*** Opening of Text passage ***

Fort Calhoun Station

The Fort Calhoun Nuclear Generating Station is a nuclear power plant based in Fort Calhoun, Nebraska. The plant first went on-line in August of 1973, and utilizes what is known as a PWR design, more commonly known as a pressurized water reactor. Recently, in the spring of 2006, the most complex renovation ever to be performed on such a reactor was successfully executed, bringing the plant up to date and ultimately allowed for the plant’s operating license to be renewed for another 20 years, until 2033.

Asbestos usage inside power plants built before or around 1980 is quite common. Asbestos was thought to be a cheap and effective fire retardant and due to the excessive heat generated by nuclear power plants, such as the Fort Calhoun plant, this type of insulation was deemed necessary to protect machinery at the time. The material can be found on boilers, turbines, generators, gaskets, cement, and floor and ceiling tiles. While attempting to protect the facilities from the extreme heat generated by the plant, asbestos usage exposed workers to serious health risks. Those risks were then brought home to the workers’ families and homes as asbestos fibers clung to clothing and skin.

In 2006, a massive overhaul of Fort Calhoun Nuclear Generating Station was performed. During this renovation, asbestos abatement became a top priority. Steam generators and pressurizers were the primary target for abatement due to the need to remove them entirely from the plant before the project could proceed. Those components could not be safely removed by the renovation team until all traces of asbestos were eliminated.

*** Close of Text passage ***

## What you need to do:
Write out part of the passage on Fort Calhoun Station word for word, beginning at the words "Fort Calhoun Station" and stopping after the words "years, until 2033.". The material that comes next has no connection to the passage on Fort Calhoun Station.

*** Opening of Dataset extract ***

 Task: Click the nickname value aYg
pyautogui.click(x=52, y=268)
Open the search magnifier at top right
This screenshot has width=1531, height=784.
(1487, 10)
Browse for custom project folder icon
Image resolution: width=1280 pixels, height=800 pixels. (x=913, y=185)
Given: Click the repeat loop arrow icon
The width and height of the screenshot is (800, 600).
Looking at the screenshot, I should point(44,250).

*** Close of Dataset extract ***

## Answer:
Fort Calhoun Station

The Fort Calhoun Nuclear Generating Station is a nuclear power plant based in Fort Calhoun, Nebraska. The plant first went on-line in August of 1973, and utilizes what is known as a PWR design, more commonly known as a pressurized water reactor. Recently, in the spring of 2006, the most complex renovation ever to be performed on such a reactor was successfully executed, bringing the plant up to date and ultimately allowed for the plant’s operating license to be renewed for another 20 years, until 2033.